SAMOC2


The Second SAMOC Workshop took place in Paris France, July 1 and 2, 2009.
The main objective of the workshop were:
• Review the main achievements made since May 2007
• Review and update current collaborations
• Further coordinate the efforts with the Southern Ocean Observing System community and the paleo community.
• To agree and design a poster to be presented at OceanObs’09
• To review the South Atlantic component of the AMOC White paper for OceanObs’09.

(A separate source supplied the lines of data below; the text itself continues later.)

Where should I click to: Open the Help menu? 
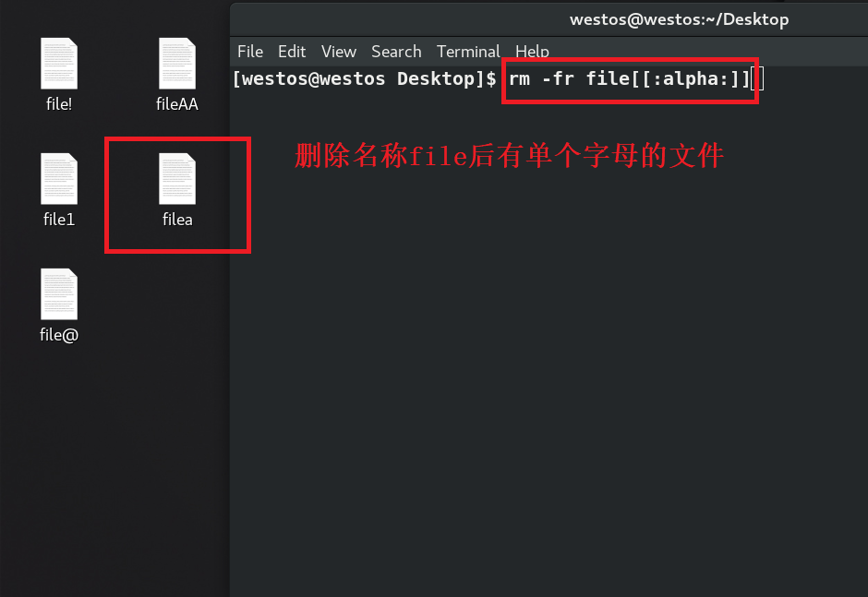(532, 52)
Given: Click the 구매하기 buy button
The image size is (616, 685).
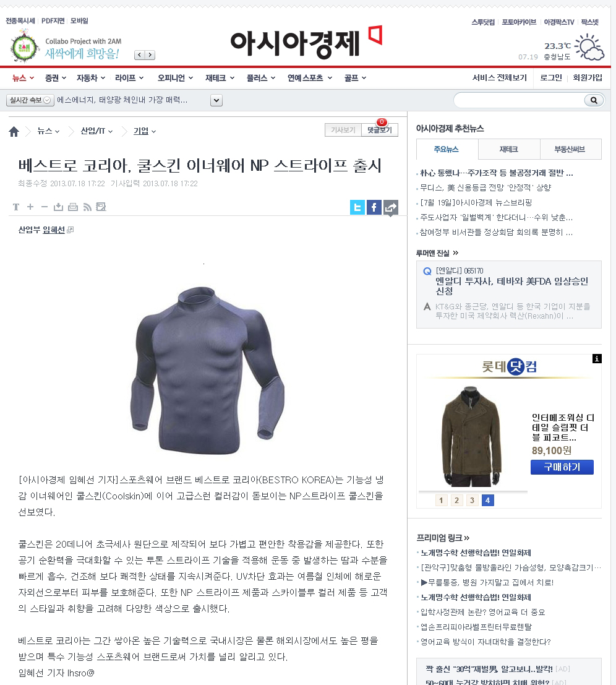Looking at the screenshot, I should [x=562, y=467].
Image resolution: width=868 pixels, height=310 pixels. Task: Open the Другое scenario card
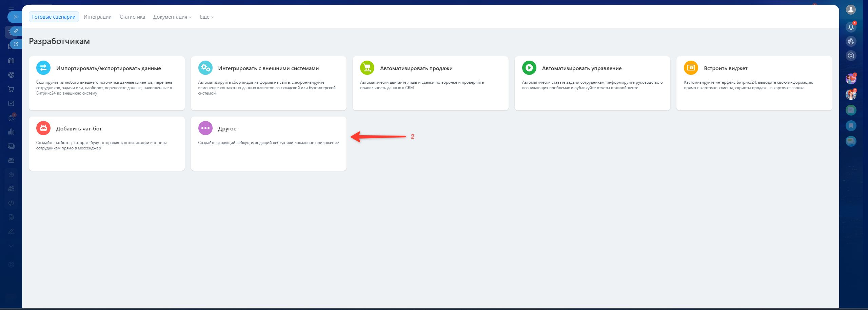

The first day of the meeting consisted in presentations detailing new advances in science and in observations in the South Atlantic. The importance of monitoring the South Atlantic was emphasized based on modeling results that demonstrated:1) the SA, the sole generator of the compensating flows for the southward flowing NADW, is not a passive ocean. Water mass transformations occurred in the regions of high variability, i.e., the Confluence and the Cape Basin. Therefore observations of the AMOC are need in the Subtropical South Atlantic. 2) The variability in those regions is highly correlated to the variability of the winds in the South Pacific and Indian Oceans. Therefore, in order to understand the origins of this variability, observations in the SA should be related to observations or modeling results in the adjacent basins. The main discussion was focused on what parameters are needed to be measured and what were the best locations to observe them.
It was agreed to have the next meeting in Brazil, May-June 2010.

The SAMOC group already started with ongoing collaborative projects that include :
1) the undertaking of proof-of-concept numerical studies to design a monitoring system capable of determining the time-variable overturning in the South Atlantic and its horizontal fluxes of heat/freshwater.work
2) a number of coordinated observing efforts such as the GoodHope international effort and the already deployed arrays of C-PIES and PIES along the high resolution NOAA-AOML XBT AX18 zonal line (see figure here below for a summary of ongoing/planned observations).